En définitive, M. [I] démontre valablement qu'il a investi des sommes importantes qui ont donné lieu à des ordres de virements exécutés par le Crédit mutuel, alors qu'il invoque avoir été victime d'escroqueries par les plate-formes d'investissement en ligne par lesquelles il a transité et ayant fourni les références des bénéficiaires des virements. Il justifie ainsi un intérêt tant matériel que moral à agir en indemnisation à l'encontre du PSP.
Au regard du seul moyen formulé par le PSP et alors qu'il appartient en outre à la partie qui invoque une fin de non-recevoir d'établir que ses conditions sont remplies, il n'incombe pas à M. [I] de démontrer qu'il n'a pas ultérieurement présenté une demande indemnitaire devant une juridiction pénale et qu'il n'a pas déjà été indemnisé en tout ou en partie des montants investis.

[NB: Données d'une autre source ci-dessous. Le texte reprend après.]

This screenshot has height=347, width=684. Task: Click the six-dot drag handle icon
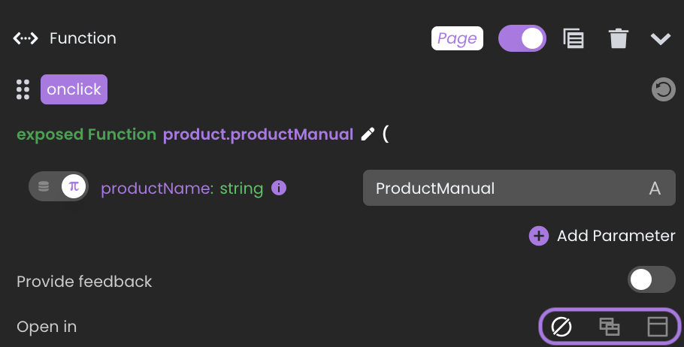click(x=23, y=89)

Au 8 juin 2021, jour de l'assignation du Crédit mutuel devant le tribunal judiciaire, M. [I] disposait ainsi d'un intérêt à agir.
Le jugement critiqué est par conséquent confirmé en ce qu'il a déclaré recevables les demandes de M. [I].

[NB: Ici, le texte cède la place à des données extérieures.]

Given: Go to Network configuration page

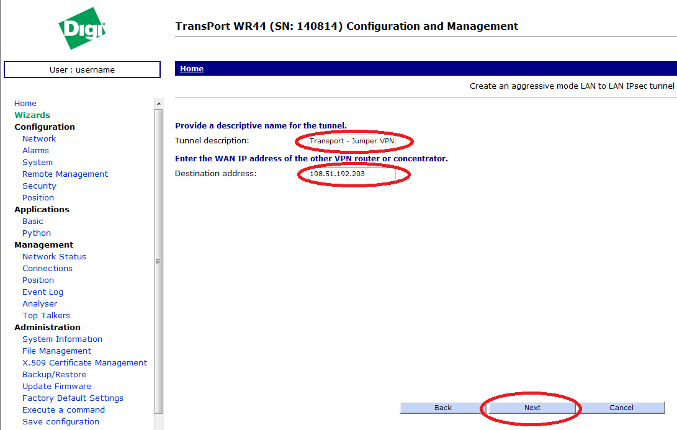Looking at the screenshot, I should point(39,138).
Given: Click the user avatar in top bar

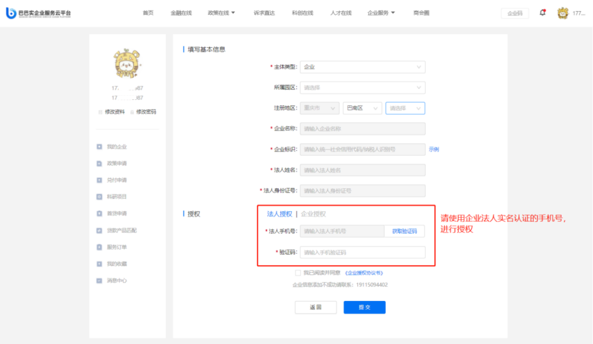Looking at the screenshot, I should 563,13.
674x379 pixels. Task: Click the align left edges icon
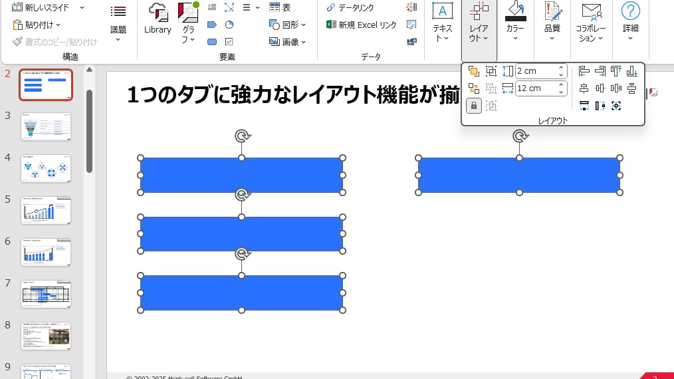pos(584,71)
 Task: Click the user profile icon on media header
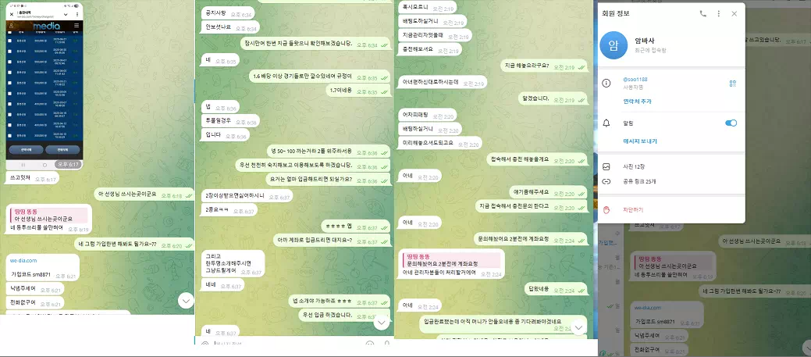click(13, 25)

Sur la responsabilité du Crédit Mutuel':
Il est constant que la responsabilité du Crédit mutuel n'est recherchée qu'en qualité de PSP, alors que les virements litigieux ne s'analysent pas comme des opérations non autorisées par le titulaire du compte et relèveraient à ce titre des articles L. 133-18 du code monétaire et financier.
Si la banque est tenue à une obligation de non-ingérence dans les affaires de son client, quelle que soit la qualité de celui-ci, et n'a pas à procéder à de quelconques investigations sur l'origine, la destination et l'importance des fonds versés sur ses comptes ni même à l'interroger sur l'existence de mouvements de grande ampleur, dès lors que ces opérations ont une apparence de régularité et qu'aucun indice de falsification ne peut être décelé, le principe de non-ingérence laisse subsister la responsabilité contractuelle du banquier qui accepte d'enregistrer une opération dont l'illicéité ressort d'une anomalie apparente, c'est-à-dire une anomalie qui ne doit pas échapper au banquier diligent, en application des articles 1217 et 1231-1 du code civil, dans leur rédaction issue de l'ordonnance du 10 février 2016 applicable en l'espèce compte tenu de la date des faits litigieux.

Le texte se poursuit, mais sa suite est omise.